Marxistische Theorie ist insofern – recht verstanden – nicht ein Aggregat von Begriffen, unter die die Phänomene der Realität zu subsumieren wären. Sie ist vor allem eine spezifische Methode der Entwicklung von und des Umgangs mit Begriffen, durch die diese Begriffe die Fähigkeit erhalten, reale Zusammenhänge tiefer und ganzheitlicher zu erfassen, als die auf formaler Logik begründeten wissenschaftlichen Methoden es je vermögen. Insoweit sind marxistische Theorie und dialektische Methode untrennbar. Die Methode wird nicht im Umgang mit den marxistischen Kategorien angewandt; sie konstituiert sie.

_BEREITGESTELLTES MATERIAL_.
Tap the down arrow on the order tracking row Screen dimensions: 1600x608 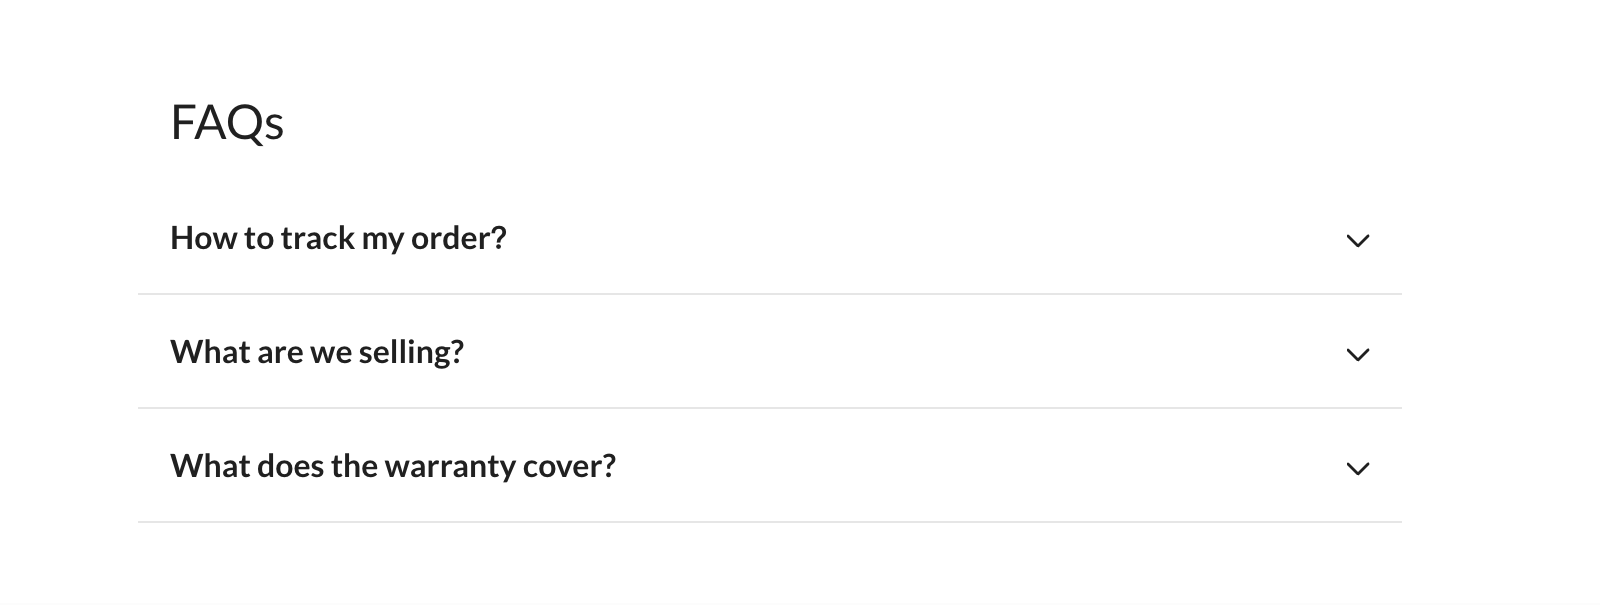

_AUFGABENSTELLUNG_. Nennen Sie das erste Wort jedes Satzes im Text über marxistische Theorie, und zwar in der Reihenfolge, in der die Sätze dort stehen.

_SCHRIFTLICHE ANTWORT_. Marxistische, Sie, Insoweit, Die